-- begin INPUT MATERIAL --

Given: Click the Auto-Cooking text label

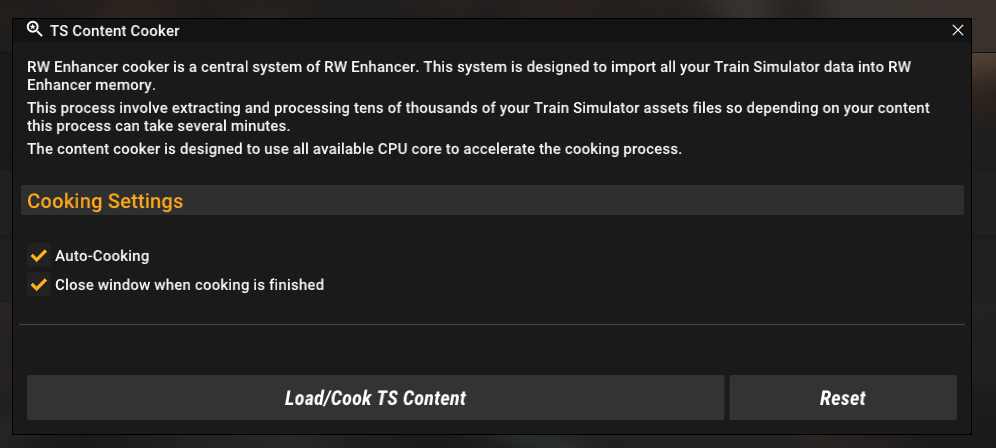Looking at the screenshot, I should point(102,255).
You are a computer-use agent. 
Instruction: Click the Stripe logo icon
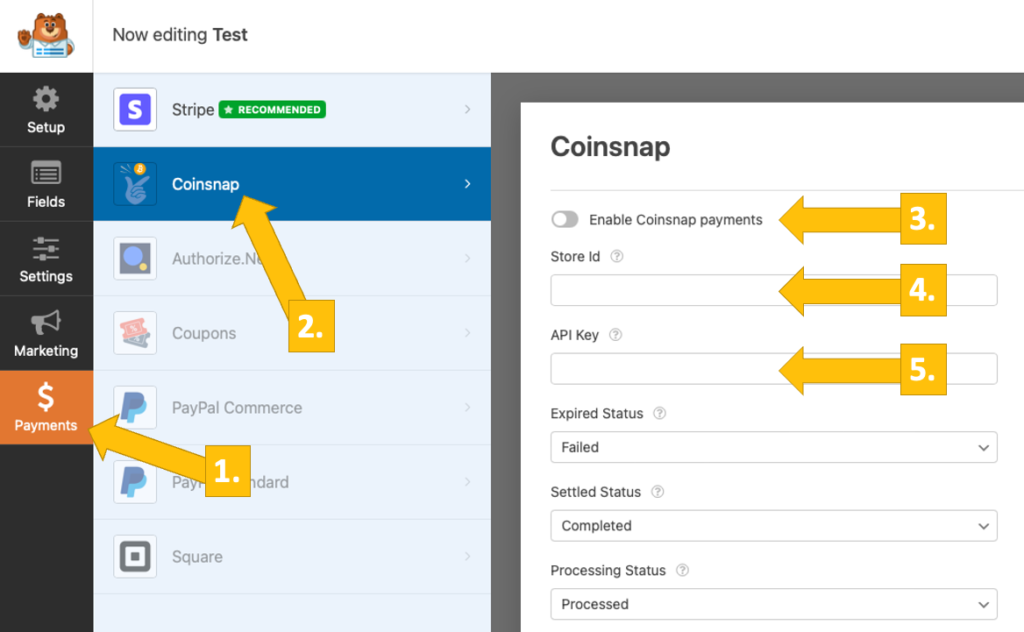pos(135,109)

-- end INPUT MATERIAL --

* **OBJECTIVE**: Copy out the listing above word for word, line by line, but leave out the pictures.

* **RESULT**:
Given: Click the Auto-Cooking text label

Looking at the screenshot, I should point(102,255).
You are a computer-use agent. 
Instruction: Click the Stripe logo icon
pos(135,109)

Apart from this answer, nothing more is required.